L’Appennino non è forse, già nella sua conformazione, la prima volontà d’Italia? non rappresenta lui quella spinta furente che ha divaricato le acque, facendo dell’abisso una vetta, trainando terre fertili nella sua ascesa che strappava vita all’oscurità acquea? Ecco perché, come riporta Diamanti, sull’Appennino si sente il mare, anche laddove è lontanissimo ed impercettibile. Perché ogni monte è un fondale non appagato, che s’è vestito di luce, di vita, di forza, poi di nuda roccia contro il cielo. È una sfida, o una preghiera: è un grembo che ospita il volto mutante della natura, che deve fluire nel tempo per rimanere fedele all’Eterno, che esiste di per sé, senza bisogno che nessuno lo veda, ma che offre al viandante che s’è messo in cammino di fare esperienza totale.

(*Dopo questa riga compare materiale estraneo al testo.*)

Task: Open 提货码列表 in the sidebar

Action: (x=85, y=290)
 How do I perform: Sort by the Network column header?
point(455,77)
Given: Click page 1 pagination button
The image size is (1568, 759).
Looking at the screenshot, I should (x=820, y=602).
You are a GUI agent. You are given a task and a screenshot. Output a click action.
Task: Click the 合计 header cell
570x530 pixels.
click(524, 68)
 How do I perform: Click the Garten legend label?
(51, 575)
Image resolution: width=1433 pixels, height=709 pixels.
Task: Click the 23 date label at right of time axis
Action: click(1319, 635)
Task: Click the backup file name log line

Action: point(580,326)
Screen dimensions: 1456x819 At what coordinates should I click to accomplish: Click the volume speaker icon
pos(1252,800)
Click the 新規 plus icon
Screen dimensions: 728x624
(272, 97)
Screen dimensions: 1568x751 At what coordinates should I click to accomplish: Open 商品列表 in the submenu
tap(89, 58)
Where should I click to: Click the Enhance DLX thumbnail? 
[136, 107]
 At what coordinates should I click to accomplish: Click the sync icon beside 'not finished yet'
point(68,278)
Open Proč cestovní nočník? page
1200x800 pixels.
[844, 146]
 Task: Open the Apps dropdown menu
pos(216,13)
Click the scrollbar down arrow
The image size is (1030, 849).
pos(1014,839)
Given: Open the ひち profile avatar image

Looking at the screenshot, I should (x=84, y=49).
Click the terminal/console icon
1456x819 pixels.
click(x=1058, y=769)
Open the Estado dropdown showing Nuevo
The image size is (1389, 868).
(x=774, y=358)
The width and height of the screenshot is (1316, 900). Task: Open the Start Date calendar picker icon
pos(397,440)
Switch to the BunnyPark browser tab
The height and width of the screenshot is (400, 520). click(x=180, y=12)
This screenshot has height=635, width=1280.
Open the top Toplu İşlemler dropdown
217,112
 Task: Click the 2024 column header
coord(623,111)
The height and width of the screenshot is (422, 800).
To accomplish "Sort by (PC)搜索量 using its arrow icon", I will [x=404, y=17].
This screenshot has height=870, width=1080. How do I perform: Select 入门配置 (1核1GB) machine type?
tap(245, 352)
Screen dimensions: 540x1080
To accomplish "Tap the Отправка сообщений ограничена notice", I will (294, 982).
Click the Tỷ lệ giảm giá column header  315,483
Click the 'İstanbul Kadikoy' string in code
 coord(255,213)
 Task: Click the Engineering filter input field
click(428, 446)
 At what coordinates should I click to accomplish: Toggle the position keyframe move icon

“Lo sguardo che ha esplorato il fondo dell’Abisso e s’è risollevato a scoprire le nuove stelle. Sopra il mutamento e l’annientamento la natura scorrevole ci offre l’immagine radiosa della creatura futura.”

Più che l’amore, Gabriele d’Annunzio.

Così, appollaiati su una vetta, si fa esperienza di fondale e d’abisso ma di presso alla nenia siderale, quella musica lieve che fa da canto alla creatura futura, al gemito dell’uomo che fatica contro lo sfacelo, alla fierezza di sapersi soli. Non abbiamo una Patria, no davvero: e persino i brandelli di quella che ci rimane sono frutto d’una costruzione che non tiene affatto conto di quella pax deorum che i nostri padri d’Appennino sapevano esistere, o di quell’ordine divino che portò San Francesco a riformare con ferma dolcezza, che celava tra le parole della Sibilla una verità immutabile. Servirebbe, forse, questo sembra anche auspicare il libro, che vi sia una rinnovata coscienza della propria identità e del proprio dovere, non solo in senso positivo, ma quanto mai metastorico: il libro, infatti, è anche testimonianza di terre dimenticate, di villaggi e paesi, di tratturi inselvatichiti, di religione di popolo e mistica cristallina, di superstizione e folgore, insomma, di un mondo che scompare anche tra gli abitanti d’Appennino.

Bisognerebbe ripensare a un futuro possibile non solo nei grandi conglomerati urbani, e che dall’Appennino, come diceva il Vate, scenda un’aquila giovinetta, che getti il suo più fiero grido nei piani sacri di Roma, a ridestare una coscienza sopita. Non di meno, una Patria esiste: e allora, anche se orfani di un senso patrio, viziato dal mito della rivoluzione, non possiamo che riscoprire il senso d’una Patria che nasce “sotto i piedi”, come diceva de Charette, che ospita le tombe dei nostri morti, le culle dei nuovi venuti, in cui si corteggia la primavera e il sangue si perpetua, che è un cammino che conduce verso l’alto, più in alto delle vette, ma attraverso di esse. Allora, è necessaria la salita: questo grida il libro di Gian Luca Diamanti, aprendo un varco interiore da proseguire nei sentieri – alcuni aspri, alcuni scoscesi, altri dolci e carezzevoli – d’un Appennino che riconduce tra le proprie esperienze in vista d’un cammino da percorrere, dove la fatica si fa estatica commozione e lo zoccolo duro del fauno – un passato che percuote la terra – incontra il fianco morbido della ninfa, in un abbraccio che è fecondo, è luce, vita, Futuro, verso il parto della creatura che sboccia dai fiori montani.